I have a Canon flatbed scanner which can scan A4 documents. It's a dedicated scanner rather than a three-in-one printer/scanner/copier. I can't tell you the exact model as I'm not at home currently; besides which, it's about 15-20 years old and probably long out of production. Not hugely expensive, maybe 100 quid when I bought it.
It comes with some fairly decent utility software which I sometimes use for photos, but I prefer to use
ABBYY Fine Reader 12 (no doubt other brands are available) for scanning and OCR-ing documents. For BritBase I sometimes create readable PDFs to post online but more often simply copy the text generated by the OCR component into an HTML page. The text then has to be checked for OCR errors, of course, but it's pretty good apart from 'half' characters which it is incapable of getting right, even though the software is supposed to allow you to 'teach' it how to interpret such characters. This is annoying as the material I scan for BritBase tends to be littered with 'half' characters, of course.
I agree, it's not easy or quick scanning pages from particularly fat or tightly-bound volumes, which you have to press down on the platen in order for the text nearest the 'gutter' to scan effectively. But for slimmer or looser A4 material I don't have too many problems. I can certainly do better than 1 scan every 15 minutes. The utility software allows you to set a time gap between scans - say 20-30 seconds - during which you can turn the sheet over or get the next page onto the platen - before the next scan triggers automatically. That way you can get a 40-50 page scan done in a reasonable time (and it doesn't really matter if you miss an iteration - the blank scan can be deleted later). It doesn't matter which way up you scan a page and it can also adjust automatically if it is slightly skewed on the platen. Foolscap pages (e.g. some old SCCU grading lists) are more of a problem and take longer. If you were to scan a copy of BCM, you place the double spread of two pages on the platen at 90 degrees so that they fit and scan: the software is clever enough to divide this into two A5 pages and correct the orientation.

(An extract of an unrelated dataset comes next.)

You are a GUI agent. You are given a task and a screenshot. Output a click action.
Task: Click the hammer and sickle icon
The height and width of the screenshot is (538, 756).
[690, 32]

In theory it should be possible to OCR-scan games in algebraic notation from publications and then copy & paste straight into a ChessBase/HIARCS/SCID new game window, but my advice is - don't bother! It works sometimes but not enough to make it quicker/more accurate than manual input. For a start, if the notation has figurines it doesn't work at all because of all the preparatory work you have to do. You have to 'teach' the software the symbols but it never learns them sufficiently well to be worth the bother. Even if the publication being scanned uses KQRBN, it's not much better: for example, you can't trust it not to mix up Re4 and Rc4, particularly if you are scanning from old typewritten, cheaply reproduced bulletins. Absolute non-starter, I'm afraid. Maybe other OCR software might do it, with a newer, snazzier scanner, but not the hardware/software set-up I have.